March: Why Capital One is Doing This
The return potential from BANC's preferred; AI and banks
In this note:
AI and Banking
Capital One seems to have greater aspirations than it leads on
PNC targets in pictures
Mergers: Credit Unions are paying best.
The Banc of California preferred
Brief notes:
1Q bank results are shaping up to be boring, which is exciting. Bill Belichick used to scream at his players to do their job. A boring result for a bank is akin to a cornerback covering his man or an offensive tackle not giving up a sack. Many banks are instruments of levered high-yield credit, so boring wins over time.
Thank you Substack tells me over half of you open the 5 Points email vs. the platform average of around 20-25%.

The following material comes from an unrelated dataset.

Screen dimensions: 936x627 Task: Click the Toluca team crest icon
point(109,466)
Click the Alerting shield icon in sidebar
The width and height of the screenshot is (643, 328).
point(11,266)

Dear loan officers and debt traders: As you may know a big reason for this note is to improve Colarion’s research process. There are gaps in the market’s perception that would be helpful to better fill in. I suspect 50-100 people reading this have had a role in distressed asset purchases or sales, or loan workout at some point in the last few months. This is a sorely under-reported topic and I would appreciate the chance to compare notes. As always you can simply reply to this email if you like.
Something to look forward to - I couldn’t get to them this edition, but next time look out for: MYFW - a stressed situation leaving the Russell 2000; bank 4Q classified asset trends, Who might buy Dogwood (DSBX)? FCNCB; and First Sunflower’s purchase of Homestreet.
On to the note…
1. AI and banks:
Companies are clamoring for AI chips:
This lead me to look into how the related technology can help us.
But first, can you identify which of the three companies in the table below is AMD, which is Citi, and which is Bank of Utica? Utica is the nepotistic butt of jokes, the bank at an extreme discount to book that makes few loans and ranks among the sector’s lowest performers year after year.
You knew the answer already: the top performer is Utica and the bottom is $285bn market cap AMD. At least AMD is improving.
But moving on, let’s establish what the next 5 years will look like as influenced by AI. Some facts:
Amazon has begun scaling factory robots to do the work of humans.
AI teaches truckers how to stay in their lane, drive alert, and not speed.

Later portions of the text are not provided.